Exercise description —
The records below are split into lines. How many of those lines contain the string "computer"? Reply with the number only.

Provided records —
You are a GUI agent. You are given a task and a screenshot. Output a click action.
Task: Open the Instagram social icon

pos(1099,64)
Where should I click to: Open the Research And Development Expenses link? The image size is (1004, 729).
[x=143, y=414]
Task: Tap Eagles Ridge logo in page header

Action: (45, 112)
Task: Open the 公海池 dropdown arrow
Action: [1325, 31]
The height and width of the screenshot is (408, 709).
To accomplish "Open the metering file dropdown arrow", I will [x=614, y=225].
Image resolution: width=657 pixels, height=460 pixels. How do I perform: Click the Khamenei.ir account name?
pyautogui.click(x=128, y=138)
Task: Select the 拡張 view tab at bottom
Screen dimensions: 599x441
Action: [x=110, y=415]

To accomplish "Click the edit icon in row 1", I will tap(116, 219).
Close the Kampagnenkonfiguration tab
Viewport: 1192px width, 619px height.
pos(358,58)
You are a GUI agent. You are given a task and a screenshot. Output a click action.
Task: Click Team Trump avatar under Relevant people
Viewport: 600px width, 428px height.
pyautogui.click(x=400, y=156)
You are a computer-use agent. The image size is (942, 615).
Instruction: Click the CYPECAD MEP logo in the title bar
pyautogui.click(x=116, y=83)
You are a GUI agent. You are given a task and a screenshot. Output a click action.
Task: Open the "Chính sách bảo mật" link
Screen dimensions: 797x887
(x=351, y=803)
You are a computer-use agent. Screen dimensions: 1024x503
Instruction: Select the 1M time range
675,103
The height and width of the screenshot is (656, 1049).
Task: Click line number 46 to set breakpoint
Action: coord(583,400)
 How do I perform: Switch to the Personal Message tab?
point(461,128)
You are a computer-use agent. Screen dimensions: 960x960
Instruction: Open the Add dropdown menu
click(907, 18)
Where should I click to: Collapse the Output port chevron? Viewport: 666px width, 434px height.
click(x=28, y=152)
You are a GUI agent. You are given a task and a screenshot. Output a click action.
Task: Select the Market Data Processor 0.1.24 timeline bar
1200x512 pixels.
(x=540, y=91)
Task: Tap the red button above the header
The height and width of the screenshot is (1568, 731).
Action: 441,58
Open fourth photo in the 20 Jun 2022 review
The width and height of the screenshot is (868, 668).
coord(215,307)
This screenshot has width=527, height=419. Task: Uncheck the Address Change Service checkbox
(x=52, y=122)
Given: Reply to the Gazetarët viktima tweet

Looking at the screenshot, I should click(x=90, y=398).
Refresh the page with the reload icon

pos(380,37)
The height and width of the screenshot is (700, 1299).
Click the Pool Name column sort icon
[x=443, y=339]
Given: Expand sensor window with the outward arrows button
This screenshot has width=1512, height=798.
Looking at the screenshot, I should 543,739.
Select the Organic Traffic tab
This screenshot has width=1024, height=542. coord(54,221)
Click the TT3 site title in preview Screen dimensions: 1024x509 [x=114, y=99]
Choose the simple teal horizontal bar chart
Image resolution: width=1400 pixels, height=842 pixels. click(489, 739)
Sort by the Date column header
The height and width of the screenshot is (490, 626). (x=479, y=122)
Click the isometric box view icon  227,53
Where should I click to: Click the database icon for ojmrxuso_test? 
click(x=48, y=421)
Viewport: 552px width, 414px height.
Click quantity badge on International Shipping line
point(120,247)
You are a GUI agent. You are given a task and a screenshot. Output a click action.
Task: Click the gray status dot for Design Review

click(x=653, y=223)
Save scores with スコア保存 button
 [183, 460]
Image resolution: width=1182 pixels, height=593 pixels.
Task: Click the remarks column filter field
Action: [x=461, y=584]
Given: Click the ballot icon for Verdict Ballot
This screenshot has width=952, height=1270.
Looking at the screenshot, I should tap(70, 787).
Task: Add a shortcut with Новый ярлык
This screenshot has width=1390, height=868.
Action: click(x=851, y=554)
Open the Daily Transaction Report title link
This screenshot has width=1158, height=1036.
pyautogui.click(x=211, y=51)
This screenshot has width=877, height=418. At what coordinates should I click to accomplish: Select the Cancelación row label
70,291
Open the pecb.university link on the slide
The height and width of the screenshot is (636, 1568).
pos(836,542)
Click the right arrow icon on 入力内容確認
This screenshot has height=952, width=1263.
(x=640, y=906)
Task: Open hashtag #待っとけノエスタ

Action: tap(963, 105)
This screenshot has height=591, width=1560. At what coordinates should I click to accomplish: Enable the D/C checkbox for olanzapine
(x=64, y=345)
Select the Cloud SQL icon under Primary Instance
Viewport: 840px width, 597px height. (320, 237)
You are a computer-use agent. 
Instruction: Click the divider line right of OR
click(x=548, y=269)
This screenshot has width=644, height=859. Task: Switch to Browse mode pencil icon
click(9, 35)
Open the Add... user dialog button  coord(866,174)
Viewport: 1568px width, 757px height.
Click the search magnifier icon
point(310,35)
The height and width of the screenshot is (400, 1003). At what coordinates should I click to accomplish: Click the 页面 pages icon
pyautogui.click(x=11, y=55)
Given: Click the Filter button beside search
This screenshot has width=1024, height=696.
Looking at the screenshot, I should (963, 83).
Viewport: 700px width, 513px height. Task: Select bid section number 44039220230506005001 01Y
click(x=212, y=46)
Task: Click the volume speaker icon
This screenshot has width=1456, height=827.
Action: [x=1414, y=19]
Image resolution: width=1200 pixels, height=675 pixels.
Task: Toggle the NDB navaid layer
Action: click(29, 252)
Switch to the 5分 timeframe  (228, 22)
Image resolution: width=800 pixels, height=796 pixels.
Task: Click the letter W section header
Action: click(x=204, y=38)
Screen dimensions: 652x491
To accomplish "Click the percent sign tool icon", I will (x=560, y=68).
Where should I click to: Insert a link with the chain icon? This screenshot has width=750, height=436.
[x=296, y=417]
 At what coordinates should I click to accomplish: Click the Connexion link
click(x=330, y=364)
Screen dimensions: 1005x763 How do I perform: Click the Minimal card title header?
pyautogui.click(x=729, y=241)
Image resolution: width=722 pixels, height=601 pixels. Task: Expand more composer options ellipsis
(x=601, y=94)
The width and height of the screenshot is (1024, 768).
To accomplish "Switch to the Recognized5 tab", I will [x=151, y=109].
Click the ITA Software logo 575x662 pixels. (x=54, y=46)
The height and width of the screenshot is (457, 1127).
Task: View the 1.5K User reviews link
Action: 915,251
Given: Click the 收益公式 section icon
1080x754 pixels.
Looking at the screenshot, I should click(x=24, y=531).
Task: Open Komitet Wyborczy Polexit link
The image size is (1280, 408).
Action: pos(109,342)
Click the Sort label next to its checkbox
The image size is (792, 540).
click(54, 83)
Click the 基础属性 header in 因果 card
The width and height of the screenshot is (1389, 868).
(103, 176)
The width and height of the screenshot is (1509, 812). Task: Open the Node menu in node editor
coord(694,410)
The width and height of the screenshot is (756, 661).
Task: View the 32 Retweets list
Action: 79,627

Response for this exercise —
4